Bank Negara: Private non-financial sector credit rises 5.5pc in January 2026

KUALA LUMPUR — Credit to Malaysia’s private non‑financial sector grew by 5.5 per cent in January 2026, slightly higher than the 5.4 per cent growth recorded in December 2025, reflecting broader activity in outstanding corporate bonds and stable lending across both business and household segments, according to the latest monthly highlights released by Bank Negara Malaysia (BNM).

The central bank noted that the acceleration in private sector credit was mainly driven by a higher growth of outstanding corporate bonds, which rose by 7.6 per cent last month, compared with 6.9 per cent in December.

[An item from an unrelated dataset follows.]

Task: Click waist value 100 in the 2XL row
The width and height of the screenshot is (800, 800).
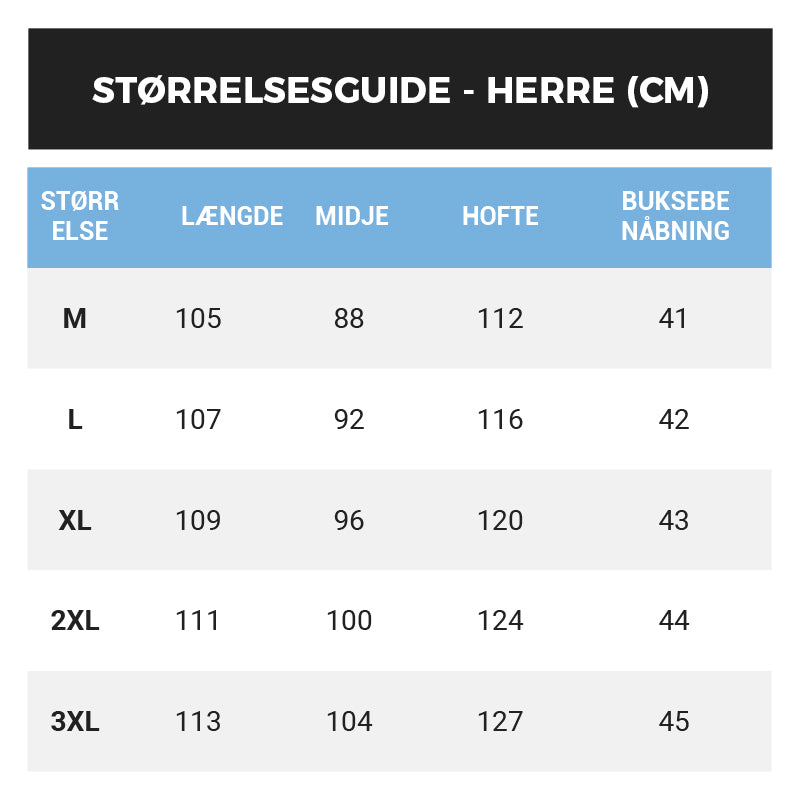Action: [349, 621]
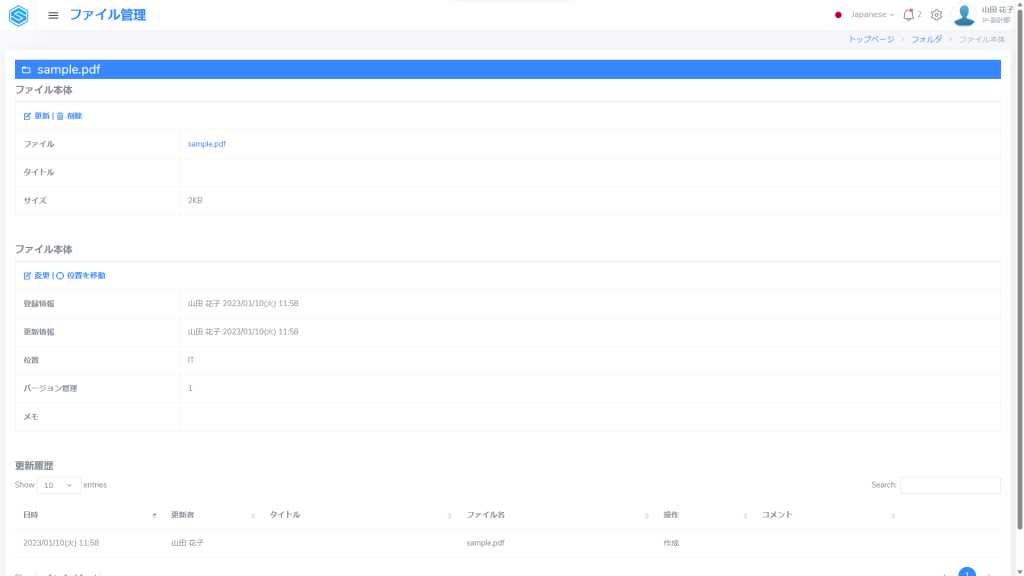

The growth in outstanding loans remained steady at 5 per cent, underscoring ongoing demand for financing from various sectors of the economy.

Business and Household Lending Trends

Business loans expanded by four per cent, supported by stronger growth in investment‑related financing, particularly among larger enterprises. Loans extended to small and medium enterprises (SMEs) remained broadly steady, according to the central bank. Meanwhile, household loan growth held firm at 5.6 per cent, mirroring the pace seen in the previous month and reflecting ongoing borrowing activity across housing, consumer and personal purposes.

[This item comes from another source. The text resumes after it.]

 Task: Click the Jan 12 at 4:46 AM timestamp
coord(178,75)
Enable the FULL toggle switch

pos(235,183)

Banking System Health and Stability

Bank Negara highlighted that the capital position of Malaysia’s banking system remained strong, with a capital adequacy ratio of 18.1 per cent as of January 2026, providing robust buffers to support continued credit intermediation and absorb unexpected losses. The system also recorded excess capital buffers of RM139.6 billion, supporting financial resilience.

Asset quality metrics remained sound, with both gross and net impaired loans ratios stable at 1.4 per cent and 0.9 per cent, respectively. The loan loss coverage ratio — which includes regulatory reserves — was sufficient to cover around 125.9 per cent of gross impaired loans, slightly lower than the 127.2 per cent recorded in December 2025.

Market Sentiment and External Factors

In addition to lending dynamics, Bank Negara acknowledged that domestic and external developments influenced local financial markets. Weaker sentiment surrounding the US dollar due to geopolitical and tariff uncertainties supported foreign portfolio inflows into Malaysian markets, alongside confidence in the country’s economic fundamentals and favourable outlook.

Amid this backdrop, the ringgit appreciated by 2.9 per cent against the US dollar during January, while the FTSE Bursa Malaysia KLCI enjoyed gains of approximately 3.6 per cent over the same period. Despite increased issuance of Malaysian Government Securities (MGS), yields remained broadly stable as domestic demand absorbed the additional supply.

The inflation environment in January saw headline and core inflation stable at 1.6 per cent and 2.3 per cent, respectively. Price increases were noted in jewellery and watches, while softer declines in electricity prices and lower inflation in petrol and selected services offset some upward pressure.

The sustained credit growth signals ongoing confidence among businesses and households in borrowing conditions and aligns with broader economic stability as Malaysia progresses into 2026.